The value of each client’s case depends on many different factors, including considerations like:

  • The nature and extent of your injuries,
  • The total medical costs at the time you finish treatment for your injuries,
  • Anticipated future medical expenses,
  • The degree of pain and suffering experienced as a result of the injuries,
  • Whether you have missed time at work causing you to lose wages,
  • Whether you have suffered a disability as a result of the accident that will reduce your ability to earn money in the future,
  • Whether your injuries will require long-term care,
  • Whether you have suffered permanent scarring or disfigurement,
  • The egregiousness of the defendant’s conduct and whether punitive damages are awarded,
  • The relative strength of the plaintiff’s and defendant’s cases,
  • The willingness of each side to reach a settlement agreement, and
  • The reputation and trial skills of the attorneys on either side of the case.

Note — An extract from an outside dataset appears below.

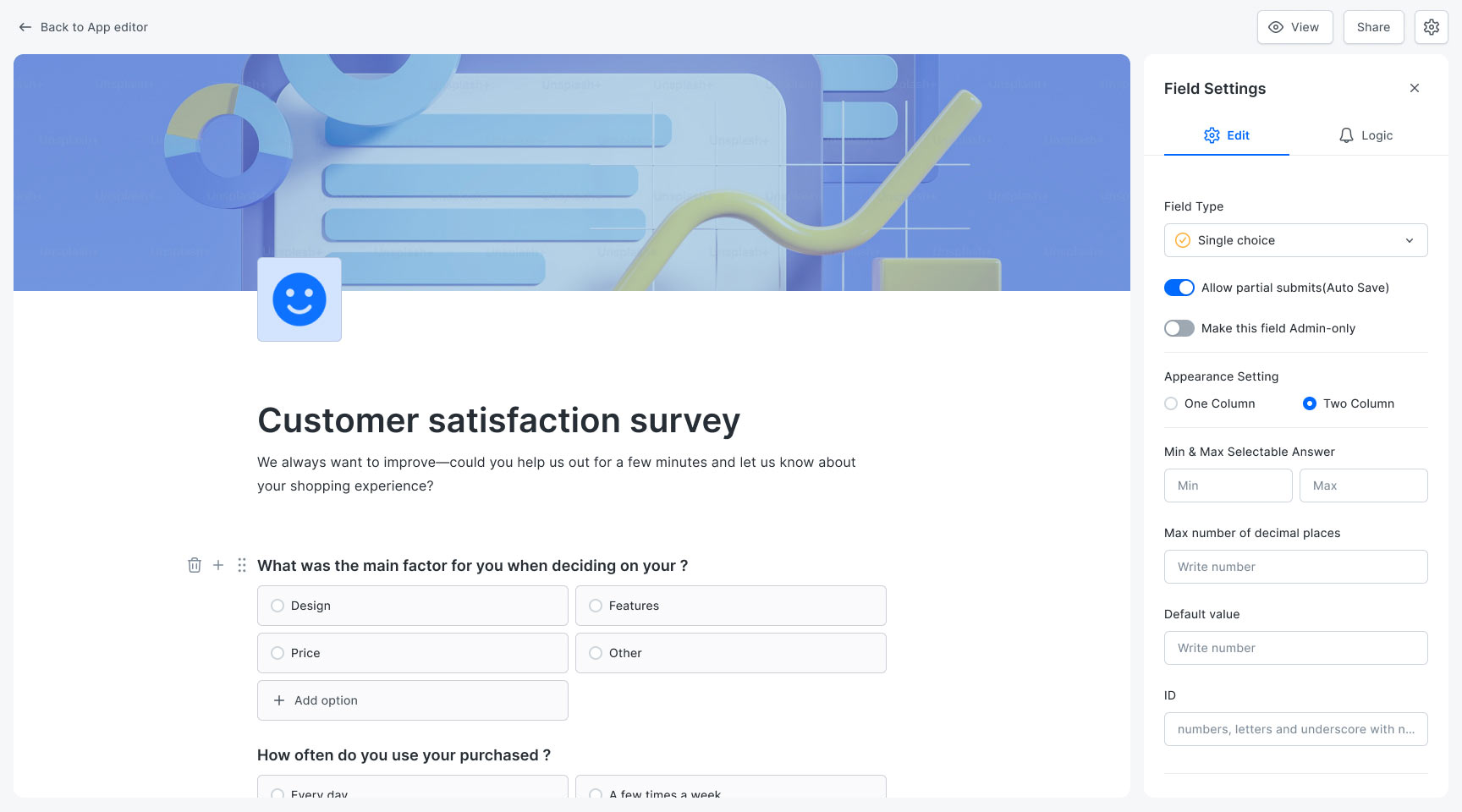The width and height of the screenshot is (1462, 812).
Task: Close the Field Settings panel
Action: click(1414, 87)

How Long Will it Take to Settle My Case?

Although I make every effort to settle my client’s cases for full and fair value as quickly as possible, it is impossible to predict how long a case will take to reach a settlement, or if a case will reach a settlement at all.

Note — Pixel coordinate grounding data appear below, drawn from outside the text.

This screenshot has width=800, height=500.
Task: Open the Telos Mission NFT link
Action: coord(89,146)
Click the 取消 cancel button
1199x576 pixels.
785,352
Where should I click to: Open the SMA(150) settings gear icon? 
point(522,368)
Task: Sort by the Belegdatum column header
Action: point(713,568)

In general, we can say that 1) where liability is clear and damages are low, a case is likely to settle more quickly, and 2) where liability is unclear and damages are high, a case is likely to take much longer to settle.

Your case could settle at any point, including before a lawsuit is filed, immediately after a lawsuit is filed, after all depositions have been taken and discovery completed, after the court has heard motions for summary judgment, during jury selection, during trial, or even while an appeal is pending.

Your case cannot be settled, however, until 1) you have finished treating your injuries or 2) we have an expert opinion on the cost of future medical expenses to fully treat your injuries.

How Much Does a Personal Injury Lawyer Cost?

In most cases, personal injury cases are taken on a “contingency basis,” which means we do not get paid unless we win your case. When you get paid, we recover our attorney fees which will usually be one-third of the recovery. If you don’t get paid, we don’t get paid.

The client is responsible for the costs of litigation including expert fees, deposition fees, court costs, and other expenses, and these details should be included in your fee agreement provided by your attorney.